I’ll admit when I first saw the elf on the shelf idea I was totally down with it. I’m one of those hapless excitable fools that posts “Only 168 days til Christmas!!!!” memes and listens to Christmas music at the earliest socially acceptable opportunity (although this year was October….too soon?).
In short, this is me, but taller.
So a little bit of creative tom foolery in the aid of exalting in the mirth of the season whilst gently encouraging my kids to do exactly what I tell them to do (NB scaring them into submission with the thrice daily threat of no Christmas presents) is definitely not above me. In fact I’m allllll about that sh*t.
However. Fast forward a few years and I’m kind of feeling a bit fatigué de l’elfe as they say en Français. Every year when Christmas comes around I do find a renewed elfing vigour which usually trickles away on about day 3, as suddenly I realise that the elf, much like allowing glitter wrapping paper to enter your home, is a lifelong commitment of Yuletide torment and servitude.
Initially it was clever(!) and cute(!) and I had convivial, good natured #elfwars with my friends on Instagram (how fun!!), but now that the elf has been coming back year on year since my now eight year olds were two, before my third child (now six) was even born, hiding spots are drying up and I feel like the smug little egomaniacal elf who owns Christmas with his know-it-all smile might kill me in my sleep.
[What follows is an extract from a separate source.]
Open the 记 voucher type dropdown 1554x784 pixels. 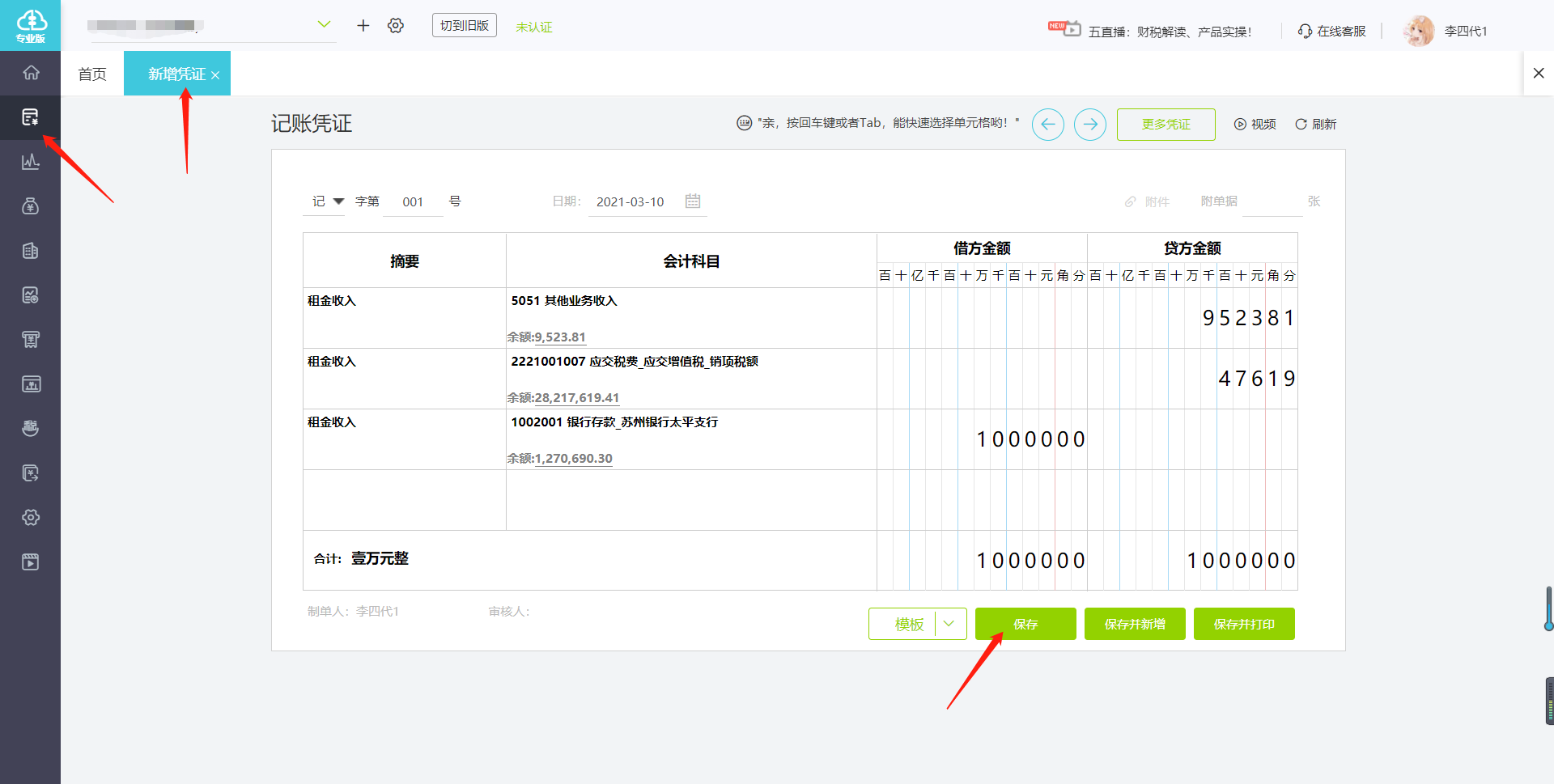coord(338,201)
At the very least he is quietly judging me about where I choose to place him each night.
But is it any surprise I have low elf esteem considering the constant heady flow of e[l]ffing overachievers on social media?
Let’s just get one thing straight; it’s called “elf on the shelf” not “elf sitting astride the toilet, cigarette in one hand, intricately designed tooth pick fishing rod with live bait in the other”…Or “elf with his arm casually slung across barbies shoulders as she nonchalantly drives him around in her convertible”… nor is it called “elf making snow angels in a pile of icing sugar that mummy will have to vacuum off the floor later” (although that one has a pretty good ring to it).
I’m pretty certain it was supposed to be easier than this! Move elf from one shelf to the other. As the name suggests.
I also must have missed the part in the book where it says every place the elf moves to must be meticulously chronicled on social media. Because if your 314 Facebook friends didn’t see your elf’s slow cooker marshmallow bubble bath made out of your own tears, sweat and self loathing, did it really happen?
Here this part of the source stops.